It’s an Out of Order Atom

Ever since the Pentium Pro (P6), we have been blessed with out of order microprocessor architectures - these being designs that can execute instructions out of program order to improve performance. Out of order architectures let you schedule independent instructions ahead of others that are either waiting for data from main memory or waiting for specific execution resources to free up. The resulting performance boost comes at the expense of power and die size. All of the tracking logic to make sure that instructions executed out of order still retire in order eats up die area as well as more power.

When Intel designed the Atom processor it went back to an in-order design as a way of reducing power. Intel has committed to using in-order architectures in Atom for 4 - 5 years post introduction (that would end sometime in the 2012 - 2013 time frame).

For smartphones, Intel’s commitment to in-order makes sense. Average power consumption under load needs to remain at less than 1W and you simply can’t hit that with an out-of-order Atom at 45nm.

For netbooks and notebooks however, the tradeoff makes less sense. Jarred has often argued that a CULV notebook is a far better performer than a netbook at very similar price/battery life metrics. No one is pleased with Atom’s performance in a netbook, but there’s clearly demand for the form factor and price point. Where there’s an architectural opportunity like this, AMD is usually there to act.

Over the past decade AMD has refrained from copying an Intel design, instead AMD usually looks to leapfrog Intel by implementing forward looking technologies earlier than its competitor. We saw this with the 64-bit K8 and the cache hierarchy of the original Phenom and Phenom II processors. Both featured design decisions that Intel would later adopt, they were simply ahead of their time.
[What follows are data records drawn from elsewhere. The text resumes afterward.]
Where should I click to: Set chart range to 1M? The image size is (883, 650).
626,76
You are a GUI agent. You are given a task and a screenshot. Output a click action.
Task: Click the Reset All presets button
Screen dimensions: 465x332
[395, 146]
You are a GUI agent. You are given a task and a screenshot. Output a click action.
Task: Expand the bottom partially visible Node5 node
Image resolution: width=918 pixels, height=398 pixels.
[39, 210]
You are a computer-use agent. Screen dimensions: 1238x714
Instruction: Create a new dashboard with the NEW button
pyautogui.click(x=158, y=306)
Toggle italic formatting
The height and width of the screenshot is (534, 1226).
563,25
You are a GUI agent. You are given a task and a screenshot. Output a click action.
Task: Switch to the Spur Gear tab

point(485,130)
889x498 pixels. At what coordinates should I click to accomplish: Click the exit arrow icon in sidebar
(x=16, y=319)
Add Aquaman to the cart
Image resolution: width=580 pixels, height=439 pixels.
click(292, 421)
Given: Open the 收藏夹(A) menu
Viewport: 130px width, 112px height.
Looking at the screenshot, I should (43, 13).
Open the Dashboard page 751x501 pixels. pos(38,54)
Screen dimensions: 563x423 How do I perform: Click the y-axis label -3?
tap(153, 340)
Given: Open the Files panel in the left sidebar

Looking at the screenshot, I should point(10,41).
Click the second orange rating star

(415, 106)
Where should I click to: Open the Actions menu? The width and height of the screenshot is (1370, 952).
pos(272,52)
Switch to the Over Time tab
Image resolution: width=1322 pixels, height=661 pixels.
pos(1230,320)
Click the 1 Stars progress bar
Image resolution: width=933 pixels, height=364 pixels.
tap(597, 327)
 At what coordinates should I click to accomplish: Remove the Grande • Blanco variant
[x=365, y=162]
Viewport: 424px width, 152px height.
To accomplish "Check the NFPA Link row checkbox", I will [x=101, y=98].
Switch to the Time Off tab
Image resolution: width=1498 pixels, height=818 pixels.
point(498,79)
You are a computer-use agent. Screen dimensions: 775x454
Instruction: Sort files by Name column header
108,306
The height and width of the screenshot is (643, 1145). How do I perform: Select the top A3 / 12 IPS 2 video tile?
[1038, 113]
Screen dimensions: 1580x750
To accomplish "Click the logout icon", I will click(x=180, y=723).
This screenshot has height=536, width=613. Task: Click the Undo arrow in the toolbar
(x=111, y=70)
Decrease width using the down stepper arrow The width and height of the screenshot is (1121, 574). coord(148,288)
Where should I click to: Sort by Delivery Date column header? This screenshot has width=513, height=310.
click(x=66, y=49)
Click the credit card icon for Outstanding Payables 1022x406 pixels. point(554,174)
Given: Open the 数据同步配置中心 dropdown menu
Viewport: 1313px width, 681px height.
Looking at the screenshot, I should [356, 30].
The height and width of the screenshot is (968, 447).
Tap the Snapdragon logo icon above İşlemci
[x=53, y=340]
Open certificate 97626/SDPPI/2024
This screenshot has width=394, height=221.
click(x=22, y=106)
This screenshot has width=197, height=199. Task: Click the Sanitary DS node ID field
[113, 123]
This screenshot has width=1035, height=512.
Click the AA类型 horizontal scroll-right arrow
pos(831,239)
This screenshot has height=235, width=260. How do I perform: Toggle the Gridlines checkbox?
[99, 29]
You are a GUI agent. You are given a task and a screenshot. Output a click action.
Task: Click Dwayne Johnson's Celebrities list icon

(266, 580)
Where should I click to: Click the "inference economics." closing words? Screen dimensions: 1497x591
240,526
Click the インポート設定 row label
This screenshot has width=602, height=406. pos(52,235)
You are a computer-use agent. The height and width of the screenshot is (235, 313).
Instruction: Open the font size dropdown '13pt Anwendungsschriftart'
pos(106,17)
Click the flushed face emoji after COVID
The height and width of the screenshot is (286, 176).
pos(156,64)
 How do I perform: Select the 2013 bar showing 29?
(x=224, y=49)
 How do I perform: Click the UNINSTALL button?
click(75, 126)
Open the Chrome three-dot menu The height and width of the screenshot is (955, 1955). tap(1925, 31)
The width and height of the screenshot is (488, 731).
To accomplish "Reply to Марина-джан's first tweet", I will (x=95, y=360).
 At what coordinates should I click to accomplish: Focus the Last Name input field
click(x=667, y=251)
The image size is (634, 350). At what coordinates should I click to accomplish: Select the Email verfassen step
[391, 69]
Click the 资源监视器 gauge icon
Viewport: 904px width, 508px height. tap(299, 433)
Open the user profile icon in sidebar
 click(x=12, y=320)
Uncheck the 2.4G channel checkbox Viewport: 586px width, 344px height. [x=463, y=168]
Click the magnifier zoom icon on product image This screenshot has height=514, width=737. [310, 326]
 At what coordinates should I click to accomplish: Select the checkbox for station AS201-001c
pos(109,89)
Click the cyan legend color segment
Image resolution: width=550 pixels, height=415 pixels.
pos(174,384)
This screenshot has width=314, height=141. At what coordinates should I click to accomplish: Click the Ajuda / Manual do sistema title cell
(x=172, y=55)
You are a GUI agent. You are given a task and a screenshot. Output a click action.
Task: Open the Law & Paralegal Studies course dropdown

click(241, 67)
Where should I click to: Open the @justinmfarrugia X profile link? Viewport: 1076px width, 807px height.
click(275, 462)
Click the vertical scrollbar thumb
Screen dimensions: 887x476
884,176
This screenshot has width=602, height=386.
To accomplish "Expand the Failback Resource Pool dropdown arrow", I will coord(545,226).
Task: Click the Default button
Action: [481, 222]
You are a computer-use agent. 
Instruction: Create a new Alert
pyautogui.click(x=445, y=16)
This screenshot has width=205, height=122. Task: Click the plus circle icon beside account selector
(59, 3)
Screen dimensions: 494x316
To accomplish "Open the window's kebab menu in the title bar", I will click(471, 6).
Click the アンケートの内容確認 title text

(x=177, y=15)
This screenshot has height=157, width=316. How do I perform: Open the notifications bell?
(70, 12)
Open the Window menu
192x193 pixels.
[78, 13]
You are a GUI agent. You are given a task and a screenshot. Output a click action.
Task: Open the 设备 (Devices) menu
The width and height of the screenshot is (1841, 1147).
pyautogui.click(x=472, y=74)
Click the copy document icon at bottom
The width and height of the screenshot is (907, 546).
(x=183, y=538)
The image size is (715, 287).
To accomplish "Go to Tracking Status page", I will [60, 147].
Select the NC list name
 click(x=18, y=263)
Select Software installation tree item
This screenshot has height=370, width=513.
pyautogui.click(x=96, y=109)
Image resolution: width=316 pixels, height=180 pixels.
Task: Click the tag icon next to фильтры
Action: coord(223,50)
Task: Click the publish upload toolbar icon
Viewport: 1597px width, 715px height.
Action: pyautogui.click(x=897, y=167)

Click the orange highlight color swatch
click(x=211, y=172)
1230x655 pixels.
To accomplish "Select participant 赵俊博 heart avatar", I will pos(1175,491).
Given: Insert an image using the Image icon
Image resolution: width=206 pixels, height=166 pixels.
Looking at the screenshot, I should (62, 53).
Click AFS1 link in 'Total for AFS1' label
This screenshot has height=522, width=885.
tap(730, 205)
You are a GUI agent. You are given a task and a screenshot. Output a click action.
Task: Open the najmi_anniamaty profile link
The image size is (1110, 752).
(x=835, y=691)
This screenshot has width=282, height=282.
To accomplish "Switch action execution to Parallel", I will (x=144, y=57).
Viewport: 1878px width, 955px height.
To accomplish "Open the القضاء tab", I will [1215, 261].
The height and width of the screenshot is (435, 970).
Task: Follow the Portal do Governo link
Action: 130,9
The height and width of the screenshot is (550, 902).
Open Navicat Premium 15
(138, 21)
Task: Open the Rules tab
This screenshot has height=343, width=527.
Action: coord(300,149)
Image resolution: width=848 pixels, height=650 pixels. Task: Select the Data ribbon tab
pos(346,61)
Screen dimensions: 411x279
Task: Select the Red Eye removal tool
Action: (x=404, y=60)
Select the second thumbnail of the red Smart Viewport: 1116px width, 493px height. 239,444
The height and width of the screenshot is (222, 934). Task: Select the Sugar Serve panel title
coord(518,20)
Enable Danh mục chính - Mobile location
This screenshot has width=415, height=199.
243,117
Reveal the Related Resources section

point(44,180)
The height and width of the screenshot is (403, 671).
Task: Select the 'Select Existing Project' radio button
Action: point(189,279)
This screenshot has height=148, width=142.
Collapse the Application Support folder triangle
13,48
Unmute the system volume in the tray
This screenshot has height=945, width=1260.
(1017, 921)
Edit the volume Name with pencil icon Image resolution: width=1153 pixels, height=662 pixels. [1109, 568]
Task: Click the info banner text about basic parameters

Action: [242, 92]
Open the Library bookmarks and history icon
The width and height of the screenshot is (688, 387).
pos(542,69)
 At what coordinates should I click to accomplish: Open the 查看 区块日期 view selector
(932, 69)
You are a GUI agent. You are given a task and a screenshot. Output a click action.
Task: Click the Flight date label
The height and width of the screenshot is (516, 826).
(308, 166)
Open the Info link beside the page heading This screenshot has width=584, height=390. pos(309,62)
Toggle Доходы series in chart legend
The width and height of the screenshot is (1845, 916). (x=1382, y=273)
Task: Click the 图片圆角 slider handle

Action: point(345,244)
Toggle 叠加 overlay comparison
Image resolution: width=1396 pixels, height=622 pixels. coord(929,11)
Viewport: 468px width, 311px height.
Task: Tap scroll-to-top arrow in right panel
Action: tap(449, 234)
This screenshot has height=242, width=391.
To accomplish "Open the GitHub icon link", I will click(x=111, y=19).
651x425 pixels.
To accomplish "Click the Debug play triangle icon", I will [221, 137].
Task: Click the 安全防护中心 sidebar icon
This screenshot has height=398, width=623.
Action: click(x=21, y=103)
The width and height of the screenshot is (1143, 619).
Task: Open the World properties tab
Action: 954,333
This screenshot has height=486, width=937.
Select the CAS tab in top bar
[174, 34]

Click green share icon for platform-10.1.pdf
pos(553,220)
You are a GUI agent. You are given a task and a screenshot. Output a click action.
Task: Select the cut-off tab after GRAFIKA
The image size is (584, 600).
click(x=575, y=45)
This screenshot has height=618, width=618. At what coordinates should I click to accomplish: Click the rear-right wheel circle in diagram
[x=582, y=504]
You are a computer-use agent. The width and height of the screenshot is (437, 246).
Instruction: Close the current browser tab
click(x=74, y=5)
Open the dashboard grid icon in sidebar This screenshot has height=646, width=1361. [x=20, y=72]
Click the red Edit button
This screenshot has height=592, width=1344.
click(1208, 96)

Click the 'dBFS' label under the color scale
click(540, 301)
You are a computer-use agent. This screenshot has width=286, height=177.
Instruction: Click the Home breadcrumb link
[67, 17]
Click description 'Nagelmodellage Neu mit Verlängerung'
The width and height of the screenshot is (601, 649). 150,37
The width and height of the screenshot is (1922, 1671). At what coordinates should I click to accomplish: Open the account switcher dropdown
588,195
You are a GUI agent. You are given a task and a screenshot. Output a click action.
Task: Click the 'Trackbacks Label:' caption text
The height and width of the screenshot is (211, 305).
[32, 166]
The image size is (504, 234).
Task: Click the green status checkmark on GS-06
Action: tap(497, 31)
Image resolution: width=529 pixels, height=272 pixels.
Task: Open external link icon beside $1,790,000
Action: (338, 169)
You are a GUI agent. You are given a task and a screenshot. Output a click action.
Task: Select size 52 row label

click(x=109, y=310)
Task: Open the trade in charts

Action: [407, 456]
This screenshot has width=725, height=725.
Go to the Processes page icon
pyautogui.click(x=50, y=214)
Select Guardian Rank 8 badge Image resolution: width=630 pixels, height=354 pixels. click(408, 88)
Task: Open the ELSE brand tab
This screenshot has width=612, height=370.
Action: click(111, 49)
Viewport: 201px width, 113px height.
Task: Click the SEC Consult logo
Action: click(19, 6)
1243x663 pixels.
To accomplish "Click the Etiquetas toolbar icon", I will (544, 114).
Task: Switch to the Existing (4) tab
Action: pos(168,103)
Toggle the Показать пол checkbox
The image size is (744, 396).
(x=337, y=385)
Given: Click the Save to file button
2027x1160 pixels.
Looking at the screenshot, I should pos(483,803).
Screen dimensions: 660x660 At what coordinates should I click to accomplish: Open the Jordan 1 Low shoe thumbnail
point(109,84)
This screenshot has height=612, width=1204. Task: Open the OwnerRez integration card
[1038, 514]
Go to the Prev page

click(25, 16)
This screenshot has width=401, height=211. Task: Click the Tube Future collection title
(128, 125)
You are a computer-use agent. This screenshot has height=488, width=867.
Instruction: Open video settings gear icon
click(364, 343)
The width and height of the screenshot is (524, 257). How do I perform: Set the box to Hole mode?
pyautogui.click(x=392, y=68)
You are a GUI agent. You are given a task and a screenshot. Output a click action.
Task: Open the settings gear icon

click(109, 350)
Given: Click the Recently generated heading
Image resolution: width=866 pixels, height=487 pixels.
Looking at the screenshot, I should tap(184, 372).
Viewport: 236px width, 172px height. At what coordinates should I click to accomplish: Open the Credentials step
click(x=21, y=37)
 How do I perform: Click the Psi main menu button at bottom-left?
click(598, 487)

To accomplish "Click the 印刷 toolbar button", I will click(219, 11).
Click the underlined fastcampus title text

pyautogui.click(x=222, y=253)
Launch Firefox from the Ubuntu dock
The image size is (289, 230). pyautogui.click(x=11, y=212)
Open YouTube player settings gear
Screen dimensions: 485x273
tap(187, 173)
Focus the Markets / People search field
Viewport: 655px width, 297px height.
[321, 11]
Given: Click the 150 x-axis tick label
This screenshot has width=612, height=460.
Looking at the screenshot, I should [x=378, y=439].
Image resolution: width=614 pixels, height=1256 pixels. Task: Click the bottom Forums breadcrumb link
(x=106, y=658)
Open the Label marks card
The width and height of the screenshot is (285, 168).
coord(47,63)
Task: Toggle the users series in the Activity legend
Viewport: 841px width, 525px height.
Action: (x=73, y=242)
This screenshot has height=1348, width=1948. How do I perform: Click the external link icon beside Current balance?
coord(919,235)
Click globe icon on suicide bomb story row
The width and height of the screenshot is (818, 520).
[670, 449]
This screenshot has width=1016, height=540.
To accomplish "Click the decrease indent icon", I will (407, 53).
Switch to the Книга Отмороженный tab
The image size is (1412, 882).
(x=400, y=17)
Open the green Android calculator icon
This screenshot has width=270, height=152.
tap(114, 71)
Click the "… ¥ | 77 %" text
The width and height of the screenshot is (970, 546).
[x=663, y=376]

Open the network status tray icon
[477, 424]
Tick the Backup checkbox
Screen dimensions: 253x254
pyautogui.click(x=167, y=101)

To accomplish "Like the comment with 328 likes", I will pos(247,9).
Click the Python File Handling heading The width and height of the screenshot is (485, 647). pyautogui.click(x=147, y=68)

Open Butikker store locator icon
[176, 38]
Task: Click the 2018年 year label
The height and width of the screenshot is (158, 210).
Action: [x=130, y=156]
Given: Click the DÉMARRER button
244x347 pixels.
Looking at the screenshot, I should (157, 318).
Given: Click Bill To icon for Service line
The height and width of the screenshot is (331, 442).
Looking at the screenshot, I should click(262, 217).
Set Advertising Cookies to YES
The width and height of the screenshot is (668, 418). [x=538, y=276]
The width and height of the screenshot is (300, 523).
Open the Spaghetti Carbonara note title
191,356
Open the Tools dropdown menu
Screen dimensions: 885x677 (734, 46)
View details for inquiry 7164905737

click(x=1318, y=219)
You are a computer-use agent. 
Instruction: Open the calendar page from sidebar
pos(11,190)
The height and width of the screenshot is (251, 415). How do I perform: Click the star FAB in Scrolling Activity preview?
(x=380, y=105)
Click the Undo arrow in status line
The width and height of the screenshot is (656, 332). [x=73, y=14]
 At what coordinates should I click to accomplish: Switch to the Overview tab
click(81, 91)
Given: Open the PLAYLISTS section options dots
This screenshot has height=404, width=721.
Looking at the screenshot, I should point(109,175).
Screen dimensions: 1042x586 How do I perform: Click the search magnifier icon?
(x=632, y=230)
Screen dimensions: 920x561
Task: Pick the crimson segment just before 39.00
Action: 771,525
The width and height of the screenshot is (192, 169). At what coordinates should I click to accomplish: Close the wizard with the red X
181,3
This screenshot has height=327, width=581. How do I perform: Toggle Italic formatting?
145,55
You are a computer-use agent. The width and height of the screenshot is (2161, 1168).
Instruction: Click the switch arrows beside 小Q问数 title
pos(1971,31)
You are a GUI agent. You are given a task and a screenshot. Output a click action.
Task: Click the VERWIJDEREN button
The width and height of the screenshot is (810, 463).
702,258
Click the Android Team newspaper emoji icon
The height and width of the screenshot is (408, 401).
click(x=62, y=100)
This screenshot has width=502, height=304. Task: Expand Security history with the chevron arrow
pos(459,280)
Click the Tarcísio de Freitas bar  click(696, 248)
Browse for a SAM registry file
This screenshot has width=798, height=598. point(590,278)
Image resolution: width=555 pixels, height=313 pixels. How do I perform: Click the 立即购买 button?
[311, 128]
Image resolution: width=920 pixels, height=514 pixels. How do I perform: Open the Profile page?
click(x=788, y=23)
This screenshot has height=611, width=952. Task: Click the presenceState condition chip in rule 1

With Atom stuck in an in-order world for the near future, AMD’s opportunity to innovate is clear.

The Architecture

Admittedly I was caught off guard by Bobcat’s architecture: it’s a dual-issue design, the first AMD has introduced since the K6 and also the same issue width Intel chose for Atom. Where AMD and Intel diverge however is in the execution side: Bobcat is a fully out of order architecture.

The move to out of order should provide a healthy single threaded performance boost over Atom, assuming AMD can ramp clocks up. Bobcat has a 15 stage integer pipeline, very close to Atom's 16 stage pipe. The two pipeline diagrams are below:


Click to Enlarge


Intel's Atom pipeline

You’ll note that there are technically six fetch stages, although only the first three are included in the 15 stage number I mentioned above. AMD mentioned that the remaining three stages are used for branch prediction, but in a manner it is unwilling to disclose at this time due to competitive concerns.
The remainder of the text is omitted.